If you want to increase your direct sales the first advice I can give you is to gather email addresses. Build a database that contains everyone who ever wrote you an email about your work. Add everyone who might be slightly interested. This is of course an effort that will take a long long time, but it'll be worth it. You're going to need the addresses for your newsletter, your next step.

Maybe I'll tell you more about my efforts to market my own work in the next blog entry. You'd almost forget that all this business stuff has only one goal and that is to keep me painting. At the moment I'm reworking a painting I thought was finished about a month ago. This is what it looks like at the moment.
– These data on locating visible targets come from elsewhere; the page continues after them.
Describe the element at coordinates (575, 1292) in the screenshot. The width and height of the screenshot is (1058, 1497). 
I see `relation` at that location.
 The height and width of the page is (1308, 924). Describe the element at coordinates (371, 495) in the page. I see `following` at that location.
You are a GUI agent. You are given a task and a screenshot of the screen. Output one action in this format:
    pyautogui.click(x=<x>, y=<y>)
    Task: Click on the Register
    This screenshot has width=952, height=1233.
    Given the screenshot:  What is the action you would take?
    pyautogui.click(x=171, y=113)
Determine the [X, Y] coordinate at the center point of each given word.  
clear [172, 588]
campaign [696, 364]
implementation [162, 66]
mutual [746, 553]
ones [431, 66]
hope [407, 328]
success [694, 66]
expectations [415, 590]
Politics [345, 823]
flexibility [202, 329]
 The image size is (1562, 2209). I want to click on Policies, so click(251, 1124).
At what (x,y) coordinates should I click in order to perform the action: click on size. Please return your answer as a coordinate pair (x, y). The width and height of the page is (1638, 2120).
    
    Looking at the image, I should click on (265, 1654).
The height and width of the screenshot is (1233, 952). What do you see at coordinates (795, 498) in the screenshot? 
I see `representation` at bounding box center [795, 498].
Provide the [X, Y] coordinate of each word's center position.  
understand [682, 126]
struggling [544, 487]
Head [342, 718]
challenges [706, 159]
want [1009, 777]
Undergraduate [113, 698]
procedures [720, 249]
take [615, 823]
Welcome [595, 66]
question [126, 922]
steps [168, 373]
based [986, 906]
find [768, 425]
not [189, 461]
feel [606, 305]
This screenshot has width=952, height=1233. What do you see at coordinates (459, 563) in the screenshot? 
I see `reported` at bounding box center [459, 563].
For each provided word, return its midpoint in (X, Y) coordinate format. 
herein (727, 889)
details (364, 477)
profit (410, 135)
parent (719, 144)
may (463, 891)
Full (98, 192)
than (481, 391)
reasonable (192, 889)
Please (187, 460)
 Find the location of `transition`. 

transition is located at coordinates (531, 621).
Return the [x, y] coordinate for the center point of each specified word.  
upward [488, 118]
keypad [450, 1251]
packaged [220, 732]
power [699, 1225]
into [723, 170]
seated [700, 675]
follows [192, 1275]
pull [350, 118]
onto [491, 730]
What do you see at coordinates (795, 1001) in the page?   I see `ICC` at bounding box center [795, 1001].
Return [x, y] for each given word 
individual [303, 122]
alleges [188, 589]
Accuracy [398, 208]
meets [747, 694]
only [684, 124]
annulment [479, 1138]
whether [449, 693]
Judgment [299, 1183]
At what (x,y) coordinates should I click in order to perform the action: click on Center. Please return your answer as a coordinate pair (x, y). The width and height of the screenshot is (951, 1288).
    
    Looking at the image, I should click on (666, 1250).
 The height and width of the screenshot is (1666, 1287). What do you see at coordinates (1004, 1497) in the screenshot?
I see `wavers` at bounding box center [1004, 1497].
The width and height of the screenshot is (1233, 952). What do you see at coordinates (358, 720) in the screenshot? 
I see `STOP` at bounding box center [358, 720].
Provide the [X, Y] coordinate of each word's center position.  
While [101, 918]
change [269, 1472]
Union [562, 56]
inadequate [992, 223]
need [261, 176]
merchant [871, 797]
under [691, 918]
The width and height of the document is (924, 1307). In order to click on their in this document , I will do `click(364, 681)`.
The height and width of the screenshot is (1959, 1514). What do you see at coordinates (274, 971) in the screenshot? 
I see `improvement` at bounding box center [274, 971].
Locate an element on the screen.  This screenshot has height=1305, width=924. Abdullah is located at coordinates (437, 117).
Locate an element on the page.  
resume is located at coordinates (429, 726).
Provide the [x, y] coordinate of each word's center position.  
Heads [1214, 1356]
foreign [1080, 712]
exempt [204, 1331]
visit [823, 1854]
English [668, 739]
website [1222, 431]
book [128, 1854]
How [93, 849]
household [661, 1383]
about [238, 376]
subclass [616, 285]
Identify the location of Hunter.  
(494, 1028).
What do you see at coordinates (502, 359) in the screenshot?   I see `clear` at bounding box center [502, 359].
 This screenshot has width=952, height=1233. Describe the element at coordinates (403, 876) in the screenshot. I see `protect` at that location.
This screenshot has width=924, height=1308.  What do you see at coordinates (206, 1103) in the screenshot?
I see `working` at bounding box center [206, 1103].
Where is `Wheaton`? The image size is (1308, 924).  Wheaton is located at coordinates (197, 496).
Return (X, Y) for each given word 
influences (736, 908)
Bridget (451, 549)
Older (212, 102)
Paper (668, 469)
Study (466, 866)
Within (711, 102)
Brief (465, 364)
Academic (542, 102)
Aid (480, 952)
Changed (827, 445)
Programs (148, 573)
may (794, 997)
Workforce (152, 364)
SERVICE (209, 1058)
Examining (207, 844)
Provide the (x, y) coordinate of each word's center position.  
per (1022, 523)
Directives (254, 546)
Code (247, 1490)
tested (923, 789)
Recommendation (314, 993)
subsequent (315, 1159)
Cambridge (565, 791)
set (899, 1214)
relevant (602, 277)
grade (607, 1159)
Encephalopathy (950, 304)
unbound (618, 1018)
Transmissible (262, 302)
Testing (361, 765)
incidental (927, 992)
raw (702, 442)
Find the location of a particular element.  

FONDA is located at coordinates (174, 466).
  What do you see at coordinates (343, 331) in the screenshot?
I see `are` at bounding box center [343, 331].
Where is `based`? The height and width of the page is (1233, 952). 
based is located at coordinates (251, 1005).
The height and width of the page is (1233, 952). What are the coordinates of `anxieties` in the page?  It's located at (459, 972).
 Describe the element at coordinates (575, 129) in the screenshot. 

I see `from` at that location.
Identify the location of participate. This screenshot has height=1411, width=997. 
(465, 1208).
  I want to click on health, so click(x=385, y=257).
Cloud and Dune, oils on panel, 90 x 120 cm

Thursday, July 21, 2016

Colored backgrounds #2

In my blog entry of June 24th I told you about my experiment with a colored background. You may remember I was quite pleased with the result and that I planned to repeat this approach. Well, I did and sooner than I thought.

The idea for this painting dates from a few months ago when I made an oil sketch of the same subject. Though I was pleased with the result, I wanted it to be even softer, more misty. It seemed to me that a colored background would provide an excellent starting point to get what I wanted. I used a warmer grey this time, a mix of Old Holland violet-grey and Old Holland yellow deep (a little more reddish than Naples yellow).

In the next stages I tried to bring the shapes of the clouds to the front by lighting up the areas around them. That was quite interesting, because it's the reverse of what I usually do, which is painting the shapes themselves.

Misty Sunrise, oils on panel, 70 x 120 cm

The final image is the result of multiple layers of different greys. Rembrandt transparent white proved to be  essential once again. I'm quite pleased with the painting. Hope you like it too!